By Edward Bulwer Lytton

“Rear'd in a court, a man while yet a boy,

Hermes said‘ Rise,’ and Venus sigh'd‘ Enjoy;’

My earlier dreams, like tints in rainbows given,

Caught from the Muse, glow'd but in clasping heaven;

The bird-like instinct of a sphere afar

Pined for the air, and chafed against the bar.

But can to Guelphs Augustan tastes belong?

Or Georgium Sidus look benign on song?

My short-lived Muse the ungenial climate tried,

Breathed some faint warbles, caught a cold, and died!

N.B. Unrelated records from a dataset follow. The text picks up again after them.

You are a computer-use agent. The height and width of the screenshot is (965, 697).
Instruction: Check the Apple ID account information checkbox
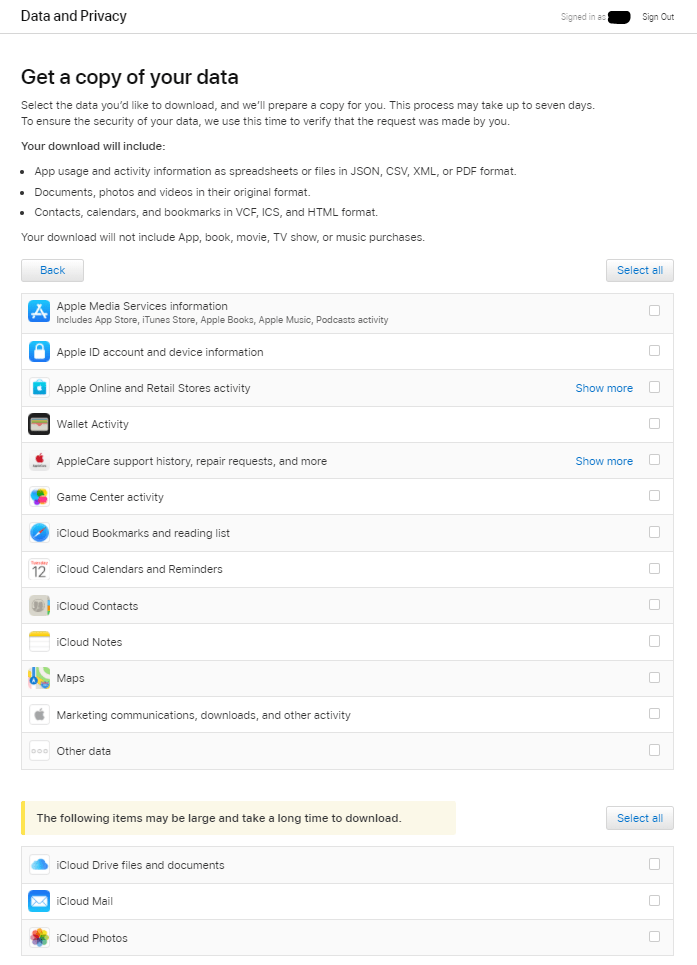pyautogui.click(x=654, y=350)
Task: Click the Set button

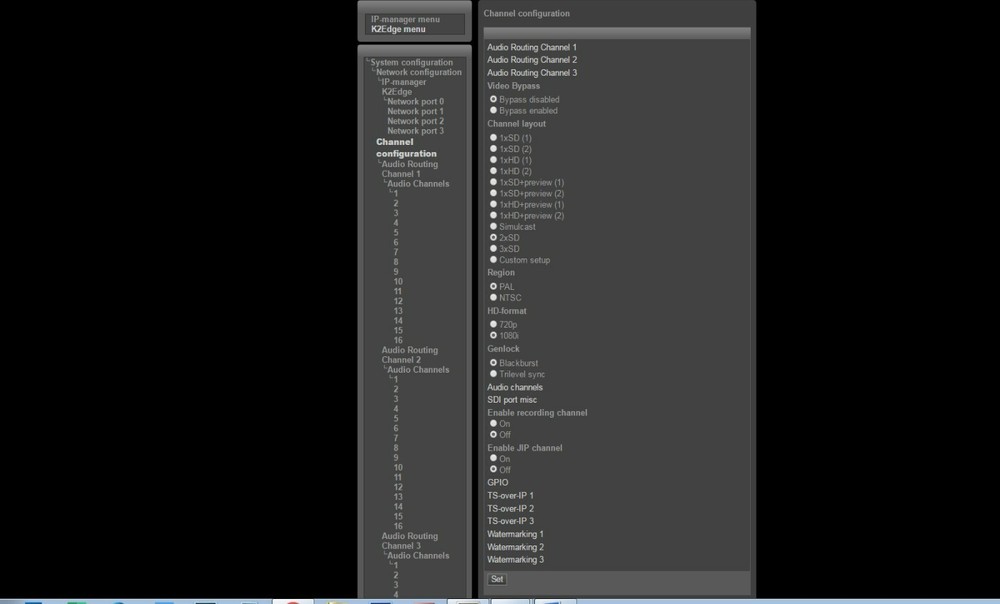Action: pyautogui.click(x=496, y=579)
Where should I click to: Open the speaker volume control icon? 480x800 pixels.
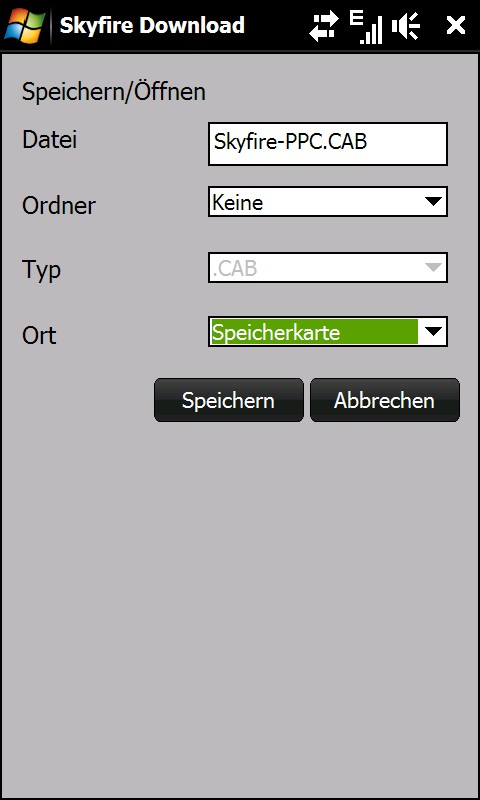coord(406,26)
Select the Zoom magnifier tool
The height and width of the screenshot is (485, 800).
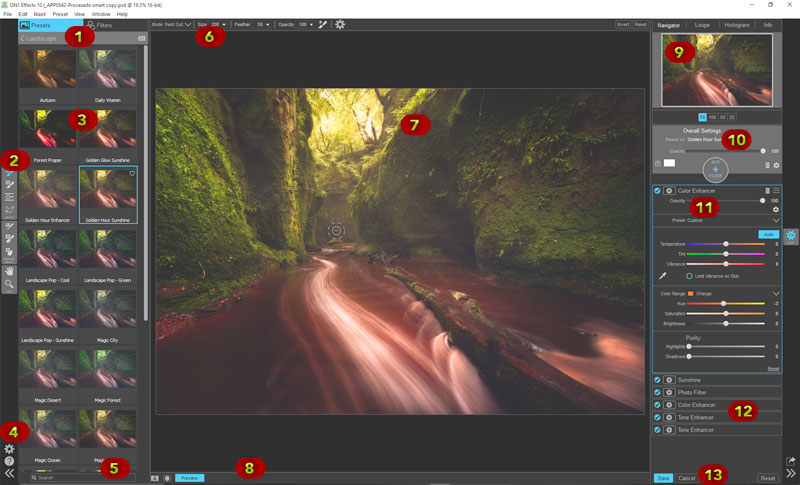tap(9, 284)
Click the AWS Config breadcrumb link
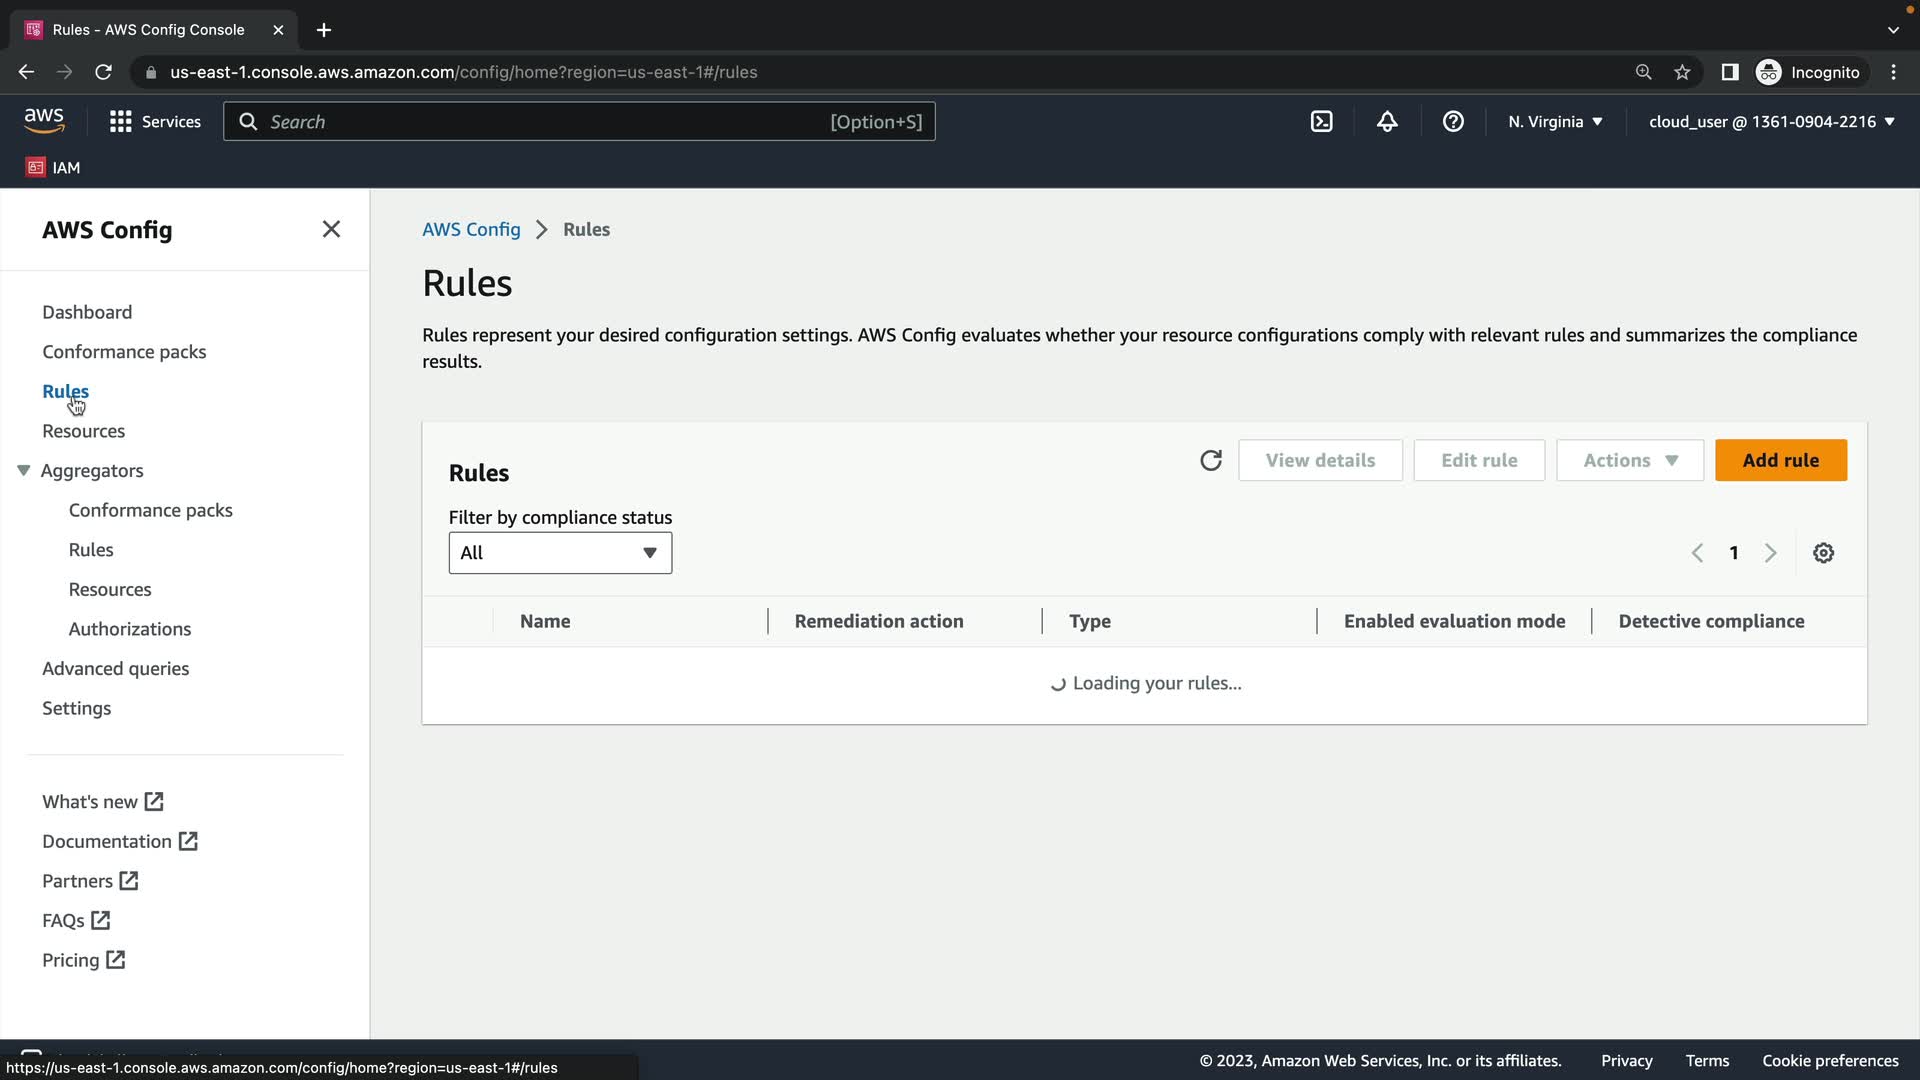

Wise kinsmen whisper'd‘ Hush! forewarn'd in time;

The feet that rise are not the feet of Rhyme;

Your cards are good, but all is in the lead,

Play out the heart, and you are lost indeed:

Leave verse, my boy, to unaspiring men —

The eagle's pinion never sheds a pen!’

“So fled the Muse! What left the Muse behind?

The aimless fancy and the restless mind;

The eyes, still won by whatsoe'er was bright,

But lost the star's to prize the diamond's light.

Man, like the child, accepts the bauble boon.

And clasps the coral where he ask'd the moon.

Forbid the pomp and royalty of heaven,—

To the born Poet still the earth is given;

Duped by each glare in which Corruption seems

To give the glory imaged on his dreams:

Thus, what had been the thirst for deathless fame,

Grew the fierce hunger for the Moment's name;

Ambition placed its hard desires in Power,

And saw no Jove but in the Golden Shower.

No miser I — no niggard of the store —

The end Olympus, but the means the ore:

I look'd below — there Lazarus crawl'd disdain'd;

I look'd aloft — there, who but Dives reign'd?

He who would make the steeps of power his home,

Must mask the Titan till he rules the Gnome.

If I insist on this, my soul's disease,

Excuse for fault thy practised sight foresees:

It makes the moral of my tale, in truth,

And boyhood sow'd the poison of my youth.

“Meanwhile men praised, and women smiled;— the wing,

Bow'd from the height, still bask'd beneath the spring.

Pass by the Paphian follies of that day,—

When true love comes, it is to close our May.

Well, ere my boyish holiday was o'er,

The grim god came, and mirth was mine no more:

A well-born pauper, I seem'd doom'd to live

By what great men to well-born paupers give:

I had an uncle high in power and state,

Who ruled three kingdoms’ and one nephew's fate.

This uncle loved, as English thanes will all,

An autumn's respite in his rural hall;

In slaughtering game, relax'd his rigid breast;

And so,— behold me martyr'd to his guest!